▶ [DIRECTIONS]
1. In the passage about the council, what name does Lina ask to be called?
2. Please reproduce the stretch of the passage about the council from "In this case, Victor" through "be less official.".

In this case, Victor is friends with Ruby, rather conveniently meaning that the three most dominant forces in the council are all close allies of each other. Though there are other powerful/influential members of the council, none quite rival this powerhouse. In spite of the Dragul Coven's closeness with the Darkblood Coven, though, it's not until after the magical girl traitor incident that Leah and Ruby meet outside the council chambers, where both can afford to be less official.
Basically, it goes like this, with Victor greeting "Rudy" ('Rudy' being preferable to 'Ryan', because saying Ruby's true name is initially too dangerous even in closed chambers--Victor doesn't know Ruby's full identity, but he has a fairly good idea), and introducing her to Lina. Lina asks to be called Leah, and the two enter into a very brief arm wrestle (with a blood exchange between them) to come to an understanding of one another.

▶ [DATA ROWS]
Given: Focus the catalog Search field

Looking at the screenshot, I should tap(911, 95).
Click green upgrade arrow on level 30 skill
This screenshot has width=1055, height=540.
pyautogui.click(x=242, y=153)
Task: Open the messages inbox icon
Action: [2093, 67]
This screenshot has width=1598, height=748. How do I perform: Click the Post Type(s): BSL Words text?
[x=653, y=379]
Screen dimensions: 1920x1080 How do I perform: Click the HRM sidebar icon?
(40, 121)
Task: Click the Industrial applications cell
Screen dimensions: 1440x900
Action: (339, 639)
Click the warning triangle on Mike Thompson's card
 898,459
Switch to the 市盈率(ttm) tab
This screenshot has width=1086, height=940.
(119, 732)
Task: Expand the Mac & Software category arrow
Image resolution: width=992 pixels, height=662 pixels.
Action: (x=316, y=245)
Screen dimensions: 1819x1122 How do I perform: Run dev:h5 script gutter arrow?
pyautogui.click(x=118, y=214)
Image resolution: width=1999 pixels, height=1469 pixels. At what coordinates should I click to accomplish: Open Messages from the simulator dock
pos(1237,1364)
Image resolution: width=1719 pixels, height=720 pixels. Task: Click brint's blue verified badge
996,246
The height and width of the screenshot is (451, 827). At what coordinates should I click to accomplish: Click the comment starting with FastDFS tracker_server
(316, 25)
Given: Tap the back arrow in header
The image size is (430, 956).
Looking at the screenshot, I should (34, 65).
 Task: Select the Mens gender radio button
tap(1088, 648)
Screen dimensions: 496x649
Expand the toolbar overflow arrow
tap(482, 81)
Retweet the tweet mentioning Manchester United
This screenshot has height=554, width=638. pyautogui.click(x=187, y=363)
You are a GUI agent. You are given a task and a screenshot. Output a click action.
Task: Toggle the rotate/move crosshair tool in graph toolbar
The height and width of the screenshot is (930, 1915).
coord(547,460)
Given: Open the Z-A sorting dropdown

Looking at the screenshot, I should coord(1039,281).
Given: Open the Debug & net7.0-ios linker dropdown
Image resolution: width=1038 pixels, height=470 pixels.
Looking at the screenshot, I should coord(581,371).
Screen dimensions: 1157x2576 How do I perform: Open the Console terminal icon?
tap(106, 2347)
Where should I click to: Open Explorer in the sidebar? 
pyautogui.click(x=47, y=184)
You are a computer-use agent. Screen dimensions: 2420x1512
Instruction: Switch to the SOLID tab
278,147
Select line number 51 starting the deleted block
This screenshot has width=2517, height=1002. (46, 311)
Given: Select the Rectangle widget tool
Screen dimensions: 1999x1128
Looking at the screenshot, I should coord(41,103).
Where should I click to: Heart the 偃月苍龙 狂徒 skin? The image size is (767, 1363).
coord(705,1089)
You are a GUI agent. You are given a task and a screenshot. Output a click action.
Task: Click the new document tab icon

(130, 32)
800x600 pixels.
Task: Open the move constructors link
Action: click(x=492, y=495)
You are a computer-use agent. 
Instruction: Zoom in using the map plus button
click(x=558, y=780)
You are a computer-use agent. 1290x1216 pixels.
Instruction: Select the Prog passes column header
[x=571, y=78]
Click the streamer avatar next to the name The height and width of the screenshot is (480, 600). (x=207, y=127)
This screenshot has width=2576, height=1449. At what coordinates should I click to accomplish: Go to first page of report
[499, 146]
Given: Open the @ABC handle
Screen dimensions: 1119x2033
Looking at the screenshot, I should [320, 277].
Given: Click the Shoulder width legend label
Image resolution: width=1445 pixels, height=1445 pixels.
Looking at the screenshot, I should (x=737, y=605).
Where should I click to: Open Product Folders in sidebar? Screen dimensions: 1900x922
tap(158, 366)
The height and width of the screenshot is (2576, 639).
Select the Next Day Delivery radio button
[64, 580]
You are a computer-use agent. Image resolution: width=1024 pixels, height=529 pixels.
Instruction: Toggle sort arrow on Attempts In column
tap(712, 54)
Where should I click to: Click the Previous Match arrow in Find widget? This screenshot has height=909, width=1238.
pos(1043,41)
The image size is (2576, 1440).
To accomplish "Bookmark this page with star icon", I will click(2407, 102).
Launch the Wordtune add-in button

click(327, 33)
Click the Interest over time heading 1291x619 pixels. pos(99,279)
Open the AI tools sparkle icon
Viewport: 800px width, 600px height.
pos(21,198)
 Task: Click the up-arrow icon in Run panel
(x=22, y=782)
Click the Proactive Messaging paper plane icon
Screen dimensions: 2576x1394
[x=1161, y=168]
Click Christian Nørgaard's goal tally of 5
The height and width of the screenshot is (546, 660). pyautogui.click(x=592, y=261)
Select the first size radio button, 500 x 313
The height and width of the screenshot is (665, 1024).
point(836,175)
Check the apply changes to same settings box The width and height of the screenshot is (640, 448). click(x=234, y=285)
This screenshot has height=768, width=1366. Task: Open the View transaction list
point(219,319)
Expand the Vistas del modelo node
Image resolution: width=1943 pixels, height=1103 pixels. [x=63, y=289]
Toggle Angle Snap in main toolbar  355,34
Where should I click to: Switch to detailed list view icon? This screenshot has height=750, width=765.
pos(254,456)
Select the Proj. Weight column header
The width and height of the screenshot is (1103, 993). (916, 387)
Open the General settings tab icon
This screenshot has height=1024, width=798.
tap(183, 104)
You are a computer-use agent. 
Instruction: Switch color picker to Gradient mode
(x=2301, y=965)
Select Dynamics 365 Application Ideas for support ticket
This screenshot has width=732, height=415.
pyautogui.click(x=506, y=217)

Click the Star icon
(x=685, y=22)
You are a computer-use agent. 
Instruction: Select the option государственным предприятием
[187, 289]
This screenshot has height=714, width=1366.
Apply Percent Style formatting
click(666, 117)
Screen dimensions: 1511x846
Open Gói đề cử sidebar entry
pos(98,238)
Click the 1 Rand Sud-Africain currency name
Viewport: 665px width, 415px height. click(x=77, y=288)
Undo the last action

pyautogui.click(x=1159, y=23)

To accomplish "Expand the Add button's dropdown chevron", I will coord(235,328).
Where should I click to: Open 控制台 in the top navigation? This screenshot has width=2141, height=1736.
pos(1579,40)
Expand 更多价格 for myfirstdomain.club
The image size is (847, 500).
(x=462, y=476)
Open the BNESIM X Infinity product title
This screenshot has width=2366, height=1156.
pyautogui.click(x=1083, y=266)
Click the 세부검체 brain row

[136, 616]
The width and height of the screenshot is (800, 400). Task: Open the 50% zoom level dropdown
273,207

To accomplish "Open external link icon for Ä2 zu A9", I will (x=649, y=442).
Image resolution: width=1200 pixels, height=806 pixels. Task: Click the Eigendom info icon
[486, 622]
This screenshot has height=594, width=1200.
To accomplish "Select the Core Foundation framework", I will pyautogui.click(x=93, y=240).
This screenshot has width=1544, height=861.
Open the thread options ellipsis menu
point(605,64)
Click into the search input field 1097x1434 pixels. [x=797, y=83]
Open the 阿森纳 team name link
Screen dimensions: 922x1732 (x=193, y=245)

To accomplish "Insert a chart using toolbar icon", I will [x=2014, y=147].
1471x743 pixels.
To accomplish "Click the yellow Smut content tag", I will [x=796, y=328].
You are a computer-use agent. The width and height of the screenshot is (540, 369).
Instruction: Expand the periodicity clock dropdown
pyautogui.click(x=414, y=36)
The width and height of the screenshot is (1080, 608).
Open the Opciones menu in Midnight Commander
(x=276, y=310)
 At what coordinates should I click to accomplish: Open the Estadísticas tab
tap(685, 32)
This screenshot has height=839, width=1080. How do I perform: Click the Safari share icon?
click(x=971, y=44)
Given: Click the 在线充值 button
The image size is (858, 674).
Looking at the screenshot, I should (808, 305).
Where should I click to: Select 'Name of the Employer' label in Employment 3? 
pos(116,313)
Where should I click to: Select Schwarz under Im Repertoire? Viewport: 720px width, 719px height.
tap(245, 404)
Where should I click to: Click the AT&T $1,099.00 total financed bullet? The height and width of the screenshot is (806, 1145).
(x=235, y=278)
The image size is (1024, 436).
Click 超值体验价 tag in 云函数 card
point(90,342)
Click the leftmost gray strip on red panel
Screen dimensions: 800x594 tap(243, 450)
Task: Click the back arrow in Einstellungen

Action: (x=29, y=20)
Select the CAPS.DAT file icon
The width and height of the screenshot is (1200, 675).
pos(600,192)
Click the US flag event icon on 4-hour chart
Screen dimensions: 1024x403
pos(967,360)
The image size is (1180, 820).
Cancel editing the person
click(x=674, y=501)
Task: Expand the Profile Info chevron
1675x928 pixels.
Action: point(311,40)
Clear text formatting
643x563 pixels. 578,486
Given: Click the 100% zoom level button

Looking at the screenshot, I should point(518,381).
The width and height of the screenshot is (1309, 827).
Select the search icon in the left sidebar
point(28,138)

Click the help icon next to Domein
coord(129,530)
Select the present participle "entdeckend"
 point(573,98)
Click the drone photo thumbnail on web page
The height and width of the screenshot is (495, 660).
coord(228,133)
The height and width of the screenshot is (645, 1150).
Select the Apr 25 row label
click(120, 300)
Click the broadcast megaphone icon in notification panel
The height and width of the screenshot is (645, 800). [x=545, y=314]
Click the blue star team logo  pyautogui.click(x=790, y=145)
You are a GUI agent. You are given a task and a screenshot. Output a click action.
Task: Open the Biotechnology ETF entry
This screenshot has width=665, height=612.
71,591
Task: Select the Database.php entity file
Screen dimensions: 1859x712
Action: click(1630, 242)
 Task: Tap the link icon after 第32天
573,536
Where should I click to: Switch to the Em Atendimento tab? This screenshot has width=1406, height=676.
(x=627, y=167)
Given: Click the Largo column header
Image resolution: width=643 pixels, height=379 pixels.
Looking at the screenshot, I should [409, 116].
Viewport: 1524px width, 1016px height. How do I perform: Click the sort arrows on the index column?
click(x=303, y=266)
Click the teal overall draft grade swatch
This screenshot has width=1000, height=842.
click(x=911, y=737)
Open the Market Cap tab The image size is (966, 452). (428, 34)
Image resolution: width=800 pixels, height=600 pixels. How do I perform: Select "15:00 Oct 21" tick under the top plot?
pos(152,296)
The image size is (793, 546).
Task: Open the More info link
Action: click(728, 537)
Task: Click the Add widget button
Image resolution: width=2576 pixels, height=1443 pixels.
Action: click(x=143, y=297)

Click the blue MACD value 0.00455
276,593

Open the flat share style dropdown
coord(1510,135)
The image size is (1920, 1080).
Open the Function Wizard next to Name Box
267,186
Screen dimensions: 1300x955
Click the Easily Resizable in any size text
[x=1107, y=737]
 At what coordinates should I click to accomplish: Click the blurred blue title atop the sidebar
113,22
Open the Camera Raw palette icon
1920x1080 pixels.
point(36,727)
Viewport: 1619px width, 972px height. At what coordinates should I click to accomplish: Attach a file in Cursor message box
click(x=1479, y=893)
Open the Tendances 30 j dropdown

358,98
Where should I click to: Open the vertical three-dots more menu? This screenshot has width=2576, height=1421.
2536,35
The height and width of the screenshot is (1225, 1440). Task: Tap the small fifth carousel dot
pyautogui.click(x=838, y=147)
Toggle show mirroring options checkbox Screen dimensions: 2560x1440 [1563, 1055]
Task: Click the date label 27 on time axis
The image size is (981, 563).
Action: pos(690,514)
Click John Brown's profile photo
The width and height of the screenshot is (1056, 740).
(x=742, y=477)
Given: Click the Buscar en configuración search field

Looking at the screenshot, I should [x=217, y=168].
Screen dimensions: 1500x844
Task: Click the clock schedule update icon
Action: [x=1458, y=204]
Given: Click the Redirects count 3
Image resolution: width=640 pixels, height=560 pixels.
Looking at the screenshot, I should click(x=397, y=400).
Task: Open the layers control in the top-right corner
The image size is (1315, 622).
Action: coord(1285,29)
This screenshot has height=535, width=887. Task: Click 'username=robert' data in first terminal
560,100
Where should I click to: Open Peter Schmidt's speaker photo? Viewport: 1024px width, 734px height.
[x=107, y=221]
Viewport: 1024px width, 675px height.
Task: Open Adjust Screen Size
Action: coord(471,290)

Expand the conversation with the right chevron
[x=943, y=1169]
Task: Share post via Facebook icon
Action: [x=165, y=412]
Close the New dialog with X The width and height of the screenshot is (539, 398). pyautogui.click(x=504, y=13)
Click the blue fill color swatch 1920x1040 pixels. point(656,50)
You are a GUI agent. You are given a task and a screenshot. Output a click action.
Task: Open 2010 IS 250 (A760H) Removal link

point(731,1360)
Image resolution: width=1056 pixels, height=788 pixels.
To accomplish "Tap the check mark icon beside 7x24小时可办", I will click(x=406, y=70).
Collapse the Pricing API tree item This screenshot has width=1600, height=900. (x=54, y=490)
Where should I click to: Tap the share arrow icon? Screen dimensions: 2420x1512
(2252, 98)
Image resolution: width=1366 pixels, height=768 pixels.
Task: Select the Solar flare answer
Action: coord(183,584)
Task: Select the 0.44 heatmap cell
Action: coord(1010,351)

▶ [ANSWERS TO THE EXERCISES]
1. Leah.

2.
In this case, Victor is friends with Ruby, rather conveniently meaning that the three most dominant forces in the council are all close allies of each other. Though there are other powerful/influential members of the council, none quite rival this powerhouse. In spite of the Dragul Coven's closeness with the Darkblood Coven, though, it's not until after the magical girl traitor incident that Leah and Ruby meet outside the council chambers, where both can afford to be less official.